Protesters demanded that the University of California sign a community benefits agreement that would seek to ensure jobs for local workers and prevent rent increases in a neighborhood that, according to the campus’s Haas Institute for a Fair and Inclusive Society, is already showing early signs of gentrification. Organized by the local coalition Raise Up Richmond and made up of community activists, residents and Berkeley students, the group later chanted and marched peacefully through Richmond.

Announced in October, the Berkeley Global Campus is intended to be an “international institution of higher learning and research,” according an open letter to the Richmond community released by Chancellor Nicholas Dirks on May 28. There are currently no firm financing or construction plans for the building.

“If this project goes forward and the community does not benefit, we’re not going to be able to fix that problem six years from now,” said Richmond City Councilmember Jael Myrick at the rally.

Dirks’ letter addressed the university’s stated commitments regarding the project, which include requiring that workers be paid prevailing state wages and that contractors make a “good faith” effort to hire local workers.
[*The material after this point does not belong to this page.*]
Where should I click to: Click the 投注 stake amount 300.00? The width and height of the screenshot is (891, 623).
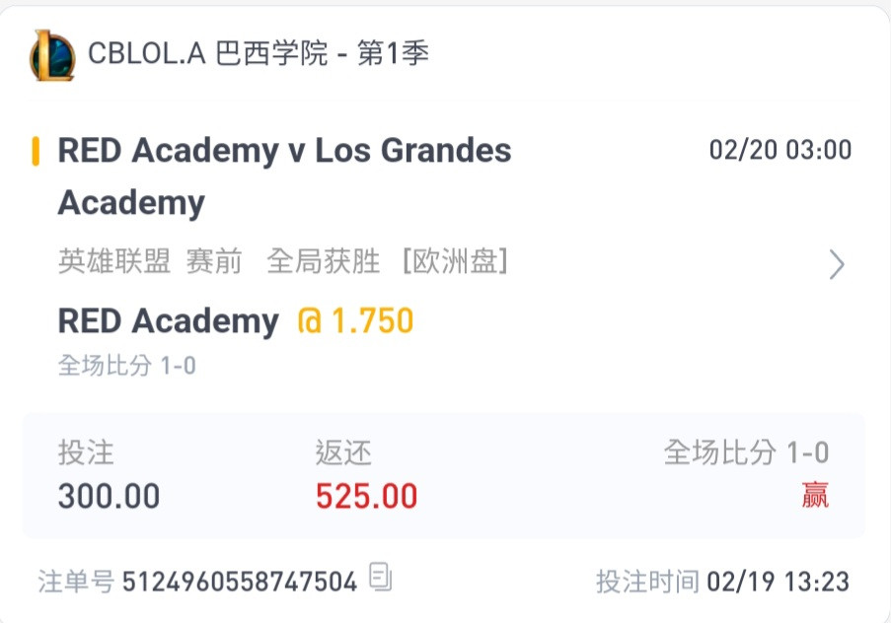pos(110,497)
In addition, the campus will address concerns about the project’s potential effect on affordable housing with “binding commitments and with action,” the letter said.

“It is encouraging to see that there is growing awareness of the university’s long-standing commitment to signing binding agreements that will ensure Richmond benefits from the development,” said UC Berkeley spokesperson Dan Mogulof in an email.

While some speakers at the event expressed the idea that the open letter was a step in the right direction, they said it was not enough to guarantee all of their desired protections for Richmond.

“I would like UC Berkeley to be more involved with lower-income communities,” said Enedina Mendoza, a Richmond resident and member of the Contra Costa Interfaith Supporting Community Organization. “We do want them here, and they benefit from being here, so all we want is to benefit as well.”

In letters addressed to Dirks and signed by protesters, members of Raise Up Richmond asked to meet with him by July 30 to engage directly and work as partners moving forward.